Historian with the Foreign & Commonwealth Office – a job with a history

Last week, the post of Historian with the Foreign and Commonwealth Office was advertised (with the strapline ‘If you’re passionate about the past and excited about the future, consider a role as a Historian in Whitehall’).  Historians in government are a very rare breed in Britain, at least in historical roles (historians have been taken on as generalists since the civil service professionalised – and came under pointed criticism as ‘amateurs’ for it from the late 1950s).  By contrast, historians working as historians are part of state and federal/provincial government structures in the USA and Canada; the US Society for History in the Federal Government has been around for over 30 years.

What you will do:
[a] In the Foreign Office historian piece, how long has the US Society for History in the Federal Government been around?
[b] Reproduce the stretch of the Foreign Office historian piece from "Last week, the post" through "over 30 years.".
The records below come from an unrelated source.

Supplied entries:
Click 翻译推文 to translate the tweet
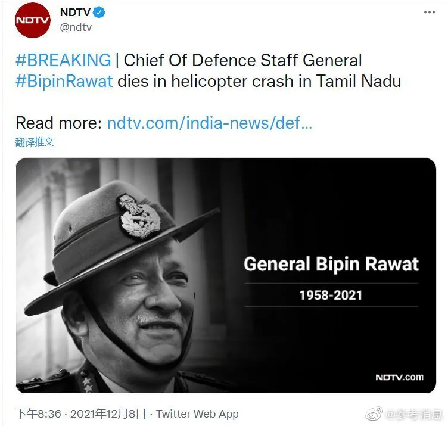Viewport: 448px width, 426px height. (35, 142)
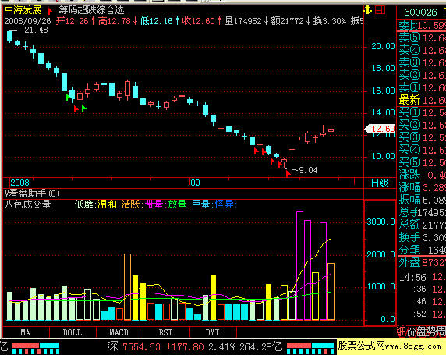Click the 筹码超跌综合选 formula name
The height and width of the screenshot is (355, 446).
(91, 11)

Solutions to the exercise:
[a] For over 30 years.

[b]
Last week, the post of Historian with the Foreign and Commonwealth Office was advertised (with the strapline ‘If you’re passionate about the past and excited about the future, consider a role as a Historian in Whitehall’).  Historians in government are a very rare breed in Britain, at least in historical roles (historians have been taken on as generalists since the civil service professionalised – and came under pointed criticism as ‘amateurs’ for it from the late 1950s).  By contrast, historians working as historians are part of state and federal/provincial government structures in the USA and Canada; the US Society for History in the Federal Government has been around for over 30 years.